-- Source extract --

Numbered releases of the Unicode Standard (e.g., 16.0), each adding new characters, scripts, and emoji.

What Is a Unicode Version?

A Unicode version is a numbered, dated release of the Unicode Standard that may add new characters, introduce new scripts, update character properties, define new algorithms, and publish revised data files. Each version represents a stable snapshot of the standard — once a version is released, its character assignments are permanent and immutable. Future versions may add new characters, but existing code point assignments never change or disappear.

Versioning follows a simple major.minor numbering scheme: Unicode 1.0, 2.0, 3.0, and so on for major releases, with minor point releases (e.g., 6.3, 8.0) for smaller additions.

Version History and Milestones

Version Year Highlights
1.0 1991 Initial standard; ~7,000 characters
2.0 1996 Surrogate pairs introduced; Hangul restructured
3.0 1999 Extended to BMP capacity
4.0 2003 Supplementary planes opened; Linear B
5.0 2006 N'Ko, Balinese, Phoenician
6.0 2010 First emoji encoded (722 emoji)
7.0 2014 Emoji skin tone modifiers
8.0 2015 5 skin tone modifiers; Linear A
9.0 2016 Emoji 3.0 (72 new emoji)
10.0 2017 Bitcoin sign (₿); 56 new emoji
11.0 2018 Copyleft symbol; 66 new emoji
12.0 2019 61 new emoji; Elymaic script
13.0 2020 55 new emoji; Chorasmian script
14.0 2021 37 new emoji; Vithkuqi script
15.0 2022 20 new emoji; 4,489 CJK Extension I
15.1 2023 627 CJK Extension I
16.0 2024 New scripts; additional emoji

Querying Unicode Version in Code

import unicodedata
import sys

# Python's Unicode version
print(unicodedata.unidata_version)  # e.g., '15.1.0'
print(sys.version)                  # Python version

# Check when a character was introduced (requires external data)
# The 'unicodedata' module doesn't expose version per character,
# but 'age' property is available via the 'regex' module
import regex
# Age property: the Unicode version in which the character was first assigned
pattern = regex.compile(r'\p{Age=6.0}')  # Characters assigned in Unicode 6.0+
// JavaScript does not expose the Unicode version directly,
// but you can test for feature support

// ES2018: Unicode property escapes (requires engine supporting Unicode 10+)
try {
  const re = /\p{Emoji}/u;
  console.log('Unicode property escapes supported');
} catch (e) {
  console.log('Not supported');
}

// Test if a specific character is recognized
const bitcoinSign = '\u20BF';  // ₿ added in Unicode 10.0
console.log(bitcoinSign);  // ₿ (if platform supports Unicode 10+)

Version Stability and Forward Compatibility

The Unicode stability policy guarantees: - No character removal: Once assigned, a code point is permanent. - No code point reassignment: A code point's meaning never changes. - Character name immutability: Formal character names are fixed (corrections go to aliases). - Normalization stability: NFC/NFD/NFKC/NFKD of existing text never changes between versions.

This stability enables developers to safely hardcode Unicode code points in software without fear of breakage across platform or library updates.

Version Detection for Emoji Support

Emoji support detection is a practical concern for apps targeting diverse devices. New emoji in Unicode 16.0 will not render on devices running older OS versions. Libraries like emoji-data and unicode-emoji-json provide per-emoji version metadata for building graceful fallbacks.

-- Work to complete --
- A) Retype the passage on Unicode versions between "A Unicode version is" and "change or disappear.", inclusive.
- B) According to the passage on Unicode versions, which release first encoded emoji?
The records have no connection to the passage on Unicode versions.

-- Records --
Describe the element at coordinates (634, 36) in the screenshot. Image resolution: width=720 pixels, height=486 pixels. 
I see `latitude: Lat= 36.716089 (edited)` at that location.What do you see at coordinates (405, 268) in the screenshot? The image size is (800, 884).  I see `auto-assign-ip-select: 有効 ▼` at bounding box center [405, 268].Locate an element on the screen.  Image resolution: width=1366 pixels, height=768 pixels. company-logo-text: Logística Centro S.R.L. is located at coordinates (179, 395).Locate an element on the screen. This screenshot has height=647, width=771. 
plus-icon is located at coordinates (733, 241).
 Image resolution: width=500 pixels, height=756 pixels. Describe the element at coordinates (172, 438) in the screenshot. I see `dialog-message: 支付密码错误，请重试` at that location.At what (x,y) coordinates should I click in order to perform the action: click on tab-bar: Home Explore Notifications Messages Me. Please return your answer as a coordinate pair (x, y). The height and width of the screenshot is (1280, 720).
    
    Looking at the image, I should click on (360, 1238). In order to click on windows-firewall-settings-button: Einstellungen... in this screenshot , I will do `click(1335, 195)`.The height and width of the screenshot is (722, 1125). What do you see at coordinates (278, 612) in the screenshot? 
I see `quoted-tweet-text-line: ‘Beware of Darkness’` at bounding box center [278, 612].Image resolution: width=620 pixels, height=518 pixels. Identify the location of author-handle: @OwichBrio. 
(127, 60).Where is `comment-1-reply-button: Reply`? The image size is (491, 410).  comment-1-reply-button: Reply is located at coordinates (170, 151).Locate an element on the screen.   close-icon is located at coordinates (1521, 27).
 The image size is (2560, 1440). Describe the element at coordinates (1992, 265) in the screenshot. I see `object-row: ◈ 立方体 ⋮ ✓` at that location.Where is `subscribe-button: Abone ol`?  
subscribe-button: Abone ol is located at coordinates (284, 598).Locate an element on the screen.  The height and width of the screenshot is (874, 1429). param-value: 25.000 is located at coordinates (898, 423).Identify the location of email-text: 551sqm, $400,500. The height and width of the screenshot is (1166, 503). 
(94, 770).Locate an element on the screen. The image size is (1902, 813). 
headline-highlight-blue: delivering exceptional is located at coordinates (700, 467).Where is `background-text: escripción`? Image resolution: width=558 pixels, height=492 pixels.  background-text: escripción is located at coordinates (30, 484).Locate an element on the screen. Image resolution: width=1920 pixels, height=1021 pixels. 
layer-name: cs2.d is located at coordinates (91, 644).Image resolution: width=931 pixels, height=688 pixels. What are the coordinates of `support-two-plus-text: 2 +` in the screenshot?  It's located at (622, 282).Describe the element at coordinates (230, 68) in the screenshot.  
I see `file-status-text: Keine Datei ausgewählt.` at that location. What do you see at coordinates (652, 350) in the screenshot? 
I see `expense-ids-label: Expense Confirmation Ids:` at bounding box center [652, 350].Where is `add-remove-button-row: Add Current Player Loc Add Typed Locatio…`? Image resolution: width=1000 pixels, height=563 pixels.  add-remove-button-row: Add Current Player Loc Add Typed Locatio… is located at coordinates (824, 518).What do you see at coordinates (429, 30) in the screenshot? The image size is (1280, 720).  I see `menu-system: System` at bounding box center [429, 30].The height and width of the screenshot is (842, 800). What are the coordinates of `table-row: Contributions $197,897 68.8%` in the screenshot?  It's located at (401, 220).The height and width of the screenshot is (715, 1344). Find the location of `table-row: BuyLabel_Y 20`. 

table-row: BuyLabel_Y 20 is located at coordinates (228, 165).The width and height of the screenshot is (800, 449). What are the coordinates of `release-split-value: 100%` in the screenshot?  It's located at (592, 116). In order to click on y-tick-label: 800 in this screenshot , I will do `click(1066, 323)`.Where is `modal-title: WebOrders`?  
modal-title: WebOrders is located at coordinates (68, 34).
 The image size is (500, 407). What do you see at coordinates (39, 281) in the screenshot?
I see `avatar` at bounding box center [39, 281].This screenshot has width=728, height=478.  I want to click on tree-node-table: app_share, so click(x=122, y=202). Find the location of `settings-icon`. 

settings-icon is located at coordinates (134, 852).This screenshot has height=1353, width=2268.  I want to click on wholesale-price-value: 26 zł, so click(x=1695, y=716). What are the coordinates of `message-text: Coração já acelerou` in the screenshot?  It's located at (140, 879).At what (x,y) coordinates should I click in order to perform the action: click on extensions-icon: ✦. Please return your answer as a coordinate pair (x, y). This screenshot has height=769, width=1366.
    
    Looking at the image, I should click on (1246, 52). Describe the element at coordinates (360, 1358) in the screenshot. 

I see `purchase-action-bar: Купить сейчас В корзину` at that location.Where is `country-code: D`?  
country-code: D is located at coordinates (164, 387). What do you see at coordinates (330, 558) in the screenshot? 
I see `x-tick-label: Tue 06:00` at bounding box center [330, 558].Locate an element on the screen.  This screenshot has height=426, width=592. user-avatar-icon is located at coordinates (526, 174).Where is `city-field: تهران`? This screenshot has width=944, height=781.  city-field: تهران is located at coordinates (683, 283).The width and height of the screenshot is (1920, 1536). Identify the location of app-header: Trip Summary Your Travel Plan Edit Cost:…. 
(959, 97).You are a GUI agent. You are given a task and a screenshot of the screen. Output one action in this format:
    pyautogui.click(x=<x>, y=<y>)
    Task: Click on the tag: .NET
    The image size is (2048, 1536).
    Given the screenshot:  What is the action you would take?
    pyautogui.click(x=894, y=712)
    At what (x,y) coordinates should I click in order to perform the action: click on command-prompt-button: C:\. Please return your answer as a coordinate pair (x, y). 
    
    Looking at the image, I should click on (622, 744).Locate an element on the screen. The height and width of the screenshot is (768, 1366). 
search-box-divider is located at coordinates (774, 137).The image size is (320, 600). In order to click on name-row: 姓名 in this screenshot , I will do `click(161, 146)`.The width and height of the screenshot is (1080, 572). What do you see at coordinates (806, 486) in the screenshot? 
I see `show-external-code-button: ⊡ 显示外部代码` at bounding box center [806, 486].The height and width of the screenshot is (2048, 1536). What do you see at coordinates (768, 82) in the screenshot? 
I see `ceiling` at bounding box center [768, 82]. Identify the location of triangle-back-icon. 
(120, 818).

-- Exercise responses --
- A)
A Unicode version is a numbered, dated release of the Unicode Standard that may add new characters, introduce new scripts, update character properties, define new algorithms, and publish revised data files. Each version represents a stable snapshot of the standard — once a version is released, its character assignments are permanent and immutable. Future versions may add new characters, but existing code point assignments never change or disappear.

- B) Unicode 6.0, released in 2010, with 722 emoji.